Jason visibly considered—and liked— this suggestion. But glanced around. “The curtains’re open. And those reindeer are watching.”

“The reindeer are happy you’re here. And we’re on the first—sorry, I’ll try to remember to speak American—second floor. And there’re lights and snowflakes all over the windows. Could you perhaps do something with that ribbon and my wrists?”

“Sometimes you are an exhibitionist,” Jason said. “I mean, not seriously. You wouldn’t and I wouldn’t. But kinda. You like thinking about it. Me putting you on your knees in the middle of the living room, or getting you off in the men’s room after that planetarium show, my hand on your cock and my fingers in your mouth, keeping you quiet…”

“That one was your idea,” Colby protested. “I looked too happy, you said. Irresistible.”

“Like now.” Jason tugged at his jumper; Colby lifted arms so Jason could peel it off over his head. “Secretly kinky. Into the reindeer watching. Telling me to tie you up with holiday ribbon. Adorable innocent Colby Kent. No one’d ever believe it.”

“I’m not innocent.” He tried for a scowl, didn’t mean it in the least, gave up. “It’s just what people think. You know I’m not.”

“You’re you.” Jason traced a line along Colby’s collarbone and chest: down to one nipple, taut and eager. Then began playing with it: tugging, teasing, pinching. “My cream puff.”

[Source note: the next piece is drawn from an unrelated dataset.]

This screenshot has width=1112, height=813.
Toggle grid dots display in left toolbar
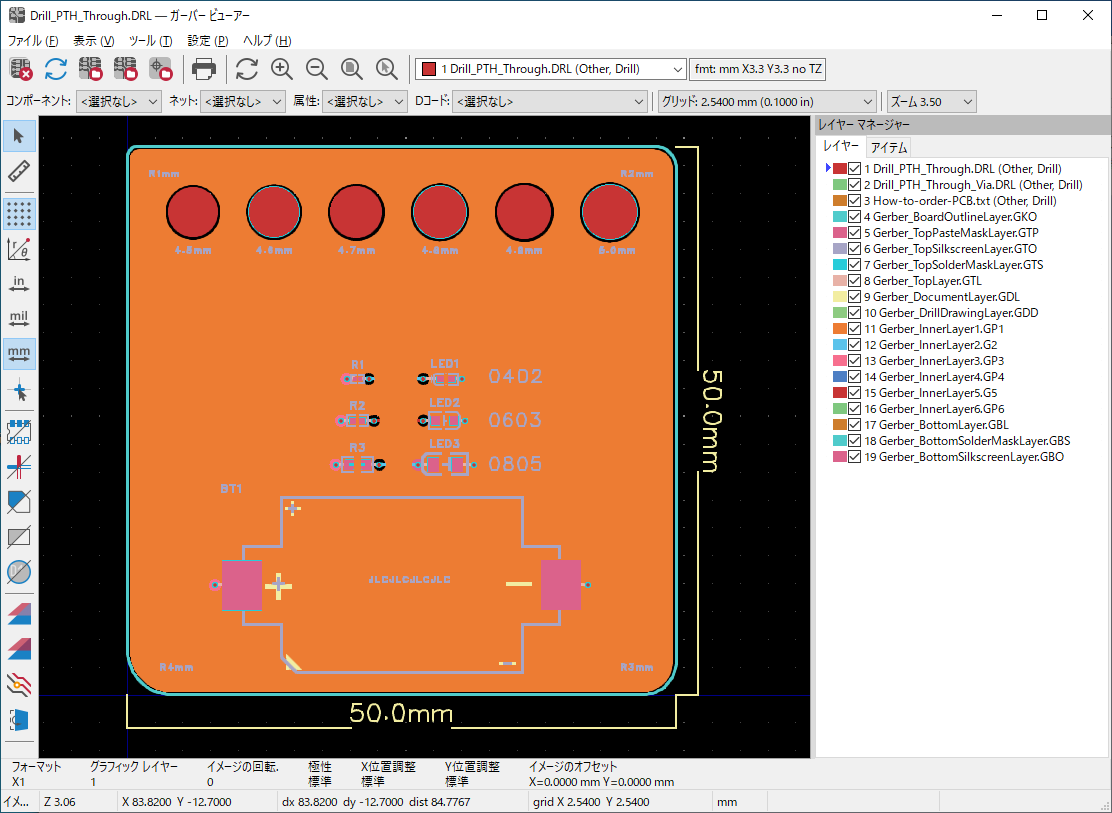tap(19, 213)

Colby whimpered out loud, shameless and thrilled. His trousers felt tighter, arousal building.

“On your knees, like you want,” Jason said, and Colby knelt, gazing up, devout and willing.

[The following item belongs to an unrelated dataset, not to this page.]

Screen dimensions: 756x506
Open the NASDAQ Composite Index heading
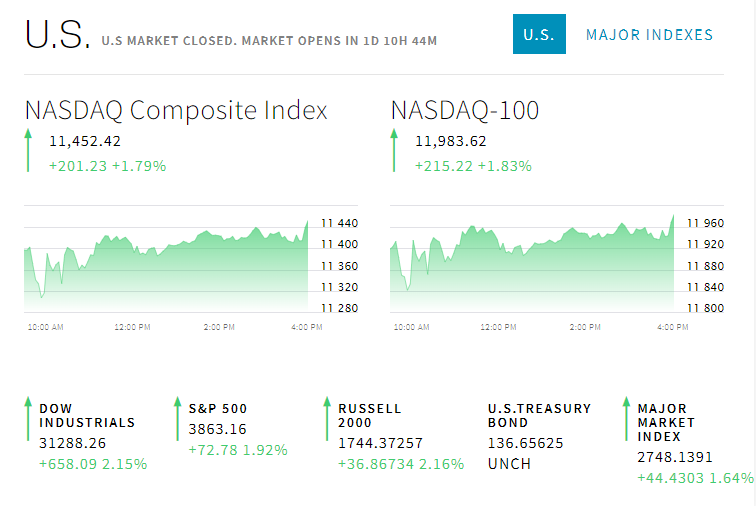point(176,110)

Jason stepped away, picked up a coil of ribbon—dark red and glittering gold, slightly stiff edges for decorative shaping and bows, several inches wide—and came back. Colby watched him.

Jason was so beautiful. Tall and large and thoughtful, he filled up a room simply by existing: not because he had any particular need to take over or prove himself, but because he was broad and generous and a shield for others. Colby loved him and would jump in front of a runaway sleigh for him and would forever readily kneel for him, trusting Jason with everything he was.

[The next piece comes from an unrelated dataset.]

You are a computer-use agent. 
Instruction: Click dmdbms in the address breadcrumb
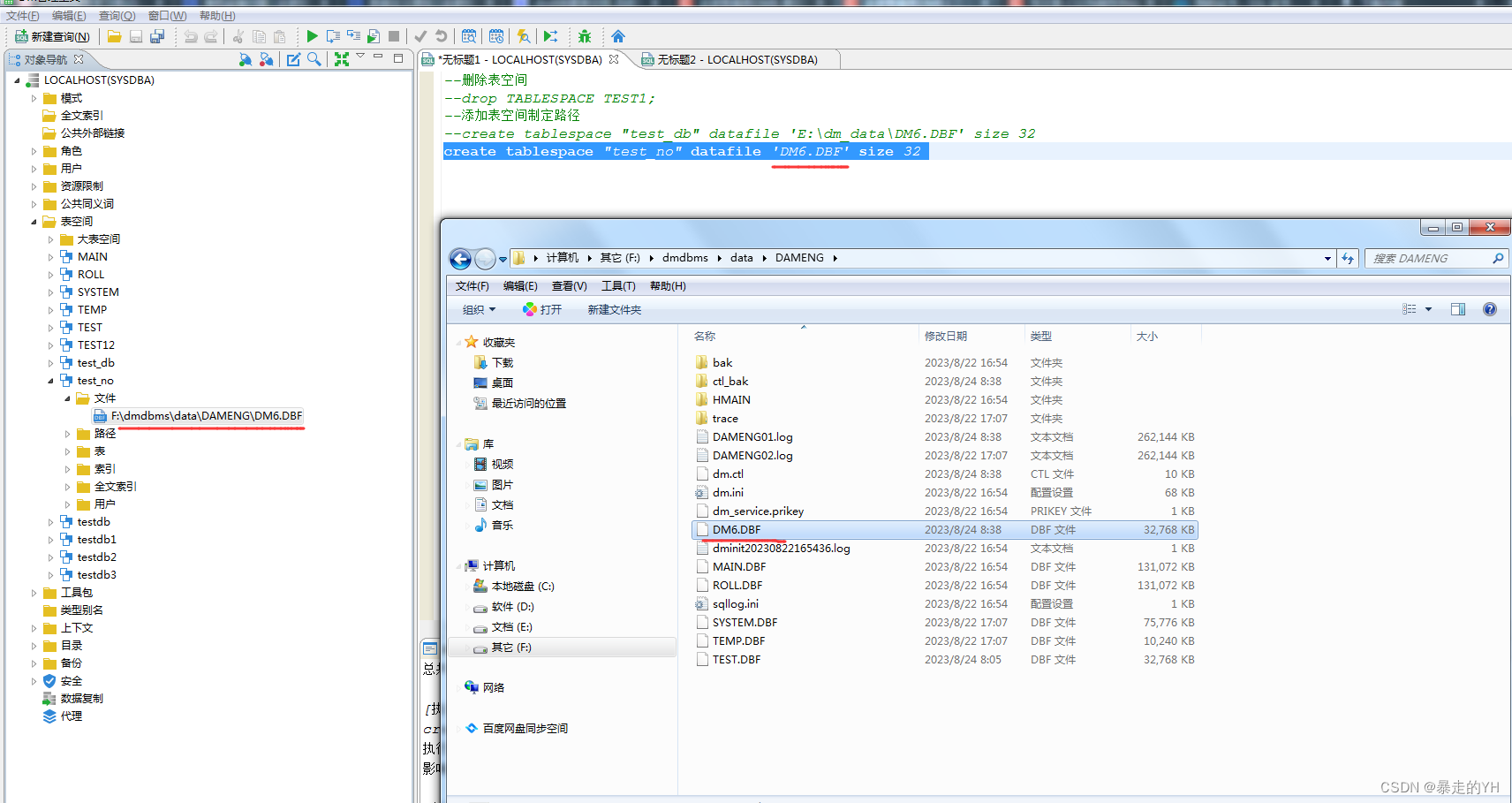(684, 257)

He thought suddenly that perhaps Jason needed to know that; perhaps Jason needed some reassurance as well. Jason did a lot of taking care of him, and had hung lights and put up garlands without complaint, and now was indulging Colby’s mildly kinky fantasies, just because Colby had asked.

Jason brushed the end of the ribbon across Colby’s throat, down his bare chest, over tingling electric skin. The whisper of it quivered bone-deep.